Exercise requirements:
The records that follow are to be reproduced verbatim.

-------- Extracted data --------

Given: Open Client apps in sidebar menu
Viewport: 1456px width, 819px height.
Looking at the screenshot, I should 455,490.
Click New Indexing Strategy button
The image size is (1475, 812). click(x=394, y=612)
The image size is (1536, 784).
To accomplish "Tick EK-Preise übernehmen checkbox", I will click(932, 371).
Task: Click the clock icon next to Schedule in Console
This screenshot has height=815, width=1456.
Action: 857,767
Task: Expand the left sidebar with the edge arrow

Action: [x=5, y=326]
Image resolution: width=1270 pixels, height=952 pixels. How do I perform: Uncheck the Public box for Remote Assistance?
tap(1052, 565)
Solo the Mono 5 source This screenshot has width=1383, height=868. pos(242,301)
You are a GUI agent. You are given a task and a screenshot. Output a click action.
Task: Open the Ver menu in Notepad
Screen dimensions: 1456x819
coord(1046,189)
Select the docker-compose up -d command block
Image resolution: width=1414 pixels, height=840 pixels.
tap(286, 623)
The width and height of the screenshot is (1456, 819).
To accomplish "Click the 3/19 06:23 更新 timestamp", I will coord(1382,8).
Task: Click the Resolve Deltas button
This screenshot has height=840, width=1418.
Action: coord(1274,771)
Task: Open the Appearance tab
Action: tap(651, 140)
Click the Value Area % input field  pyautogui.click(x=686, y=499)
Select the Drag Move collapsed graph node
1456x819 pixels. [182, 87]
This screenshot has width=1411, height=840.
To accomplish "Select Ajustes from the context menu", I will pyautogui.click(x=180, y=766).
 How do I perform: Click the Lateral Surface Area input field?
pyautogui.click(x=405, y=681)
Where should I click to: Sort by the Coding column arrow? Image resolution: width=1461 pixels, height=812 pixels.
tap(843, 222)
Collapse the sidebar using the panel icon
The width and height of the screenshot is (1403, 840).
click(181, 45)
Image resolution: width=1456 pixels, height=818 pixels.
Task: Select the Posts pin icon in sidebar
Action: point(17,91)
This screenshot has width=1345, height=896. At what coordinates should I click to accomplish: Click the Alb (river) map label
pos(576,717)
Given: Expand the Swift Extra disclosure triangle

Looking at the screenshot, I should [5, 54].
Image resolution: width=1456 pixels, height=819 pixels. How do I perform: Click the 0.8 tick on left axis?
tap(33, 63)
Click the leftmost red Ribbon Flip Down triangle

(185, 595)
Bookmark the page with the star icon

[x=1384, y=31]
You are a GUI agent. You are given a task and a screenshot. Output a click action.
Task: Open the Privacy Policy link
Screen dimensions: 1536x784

--------

Expected answer:
Given: Open Client apps in sidebar menu
Viewport: 1456px width, 819px height.
Looking at the screenshot, I should 455,490.
Click New Indexing Strategy button
The image size is (1475, 812). click(x=394, y=612)
The image size is (1536, 784).
To accomplish "Tick EK-Preise übernehmen checkbox", I will click(932, 371).
Task: Click the clock icon next to Schedule in Console
This screenshot has height=815, width=1456.
Action: 857,767
Task: Expand the left sidebar with the edge arrow

Action: [x=5, y=326]
Image resolution: width=1270 pixels, height=952 pixels. How do I perform: Uncheck the Public box for Remote Assistance?
tap(1052, 565)
Solo the Mono 5 source This screenshot has width=1383, height=868. pos(242,301)
You are a GUI agent. You are given a task and a screenshot. Output a click action.
Task: Open the Ver menu in Notepad
Screen dimensions: 1456x819
coord(1046,189)
Select the docker-compose up -d command block
Image resolution: width=1414 pixels, height=840 pixels.
tap(286, 623)
The width and height of the screenshot is (1456, 819).
To accomplish "Click the 3/19 06:23 更新 timestamp", I will coord(1382,8).
Task: Click the Resolve Deltas button
This screenshot has height=840, width=1418.
Action: coord(1274,771)
Task: Open the Appearance tab
Action: tap(651, 140)
Click the Value Area % input field  pyautogui.click(x=686, y=499)
Select the Drag Move collapsed graph node
1456x819 pixels. [182, 87]
This screenshot has width=1411, height=840.
To accomplish "Select Ajustes from the context menu", I will pyautogui.click(x=180, y=766).
 How do I perform: Click the Lateral Surface Area input field?
pyautogui.click(x=405, y=681)
Where should I click to: Sort by the Coding column arrow? Image resolution: width=1461 pixels, height=812 pixels.
tap(843, 222)
Collapse the sidebar using the panel icon
The width and height of the screenshot is (1403, 840).
click(181, 45)
Image resolution: width=1456 pixels, height=818 pixels.
Task: Select the Posts pin icon in sidebar
Action: point(17,91)
This screenshot has width=1345, height=896. At what coordinates should I click to accomplish: Click the Alb (river) map label
pos(576,717)
Given: Expand the Swift Extra disclosure triangle

Looking at the screenshot, I should [5, 54].
Image resolution: width=1456 pixels, height=819 pixels. How do I perform: Click the 0.8 tick on left axis?
tap(33, 63)
Click the leftmost red Ribbon Flip Down triangle

(185, 595)
Bookmark the page with the star icon

[x=1384, y=31]
You are a GUI agent. You are given a task and a screenshot. Output a click action.
Task: Open the Privacy Policy link
Screen dimensions: 1536x784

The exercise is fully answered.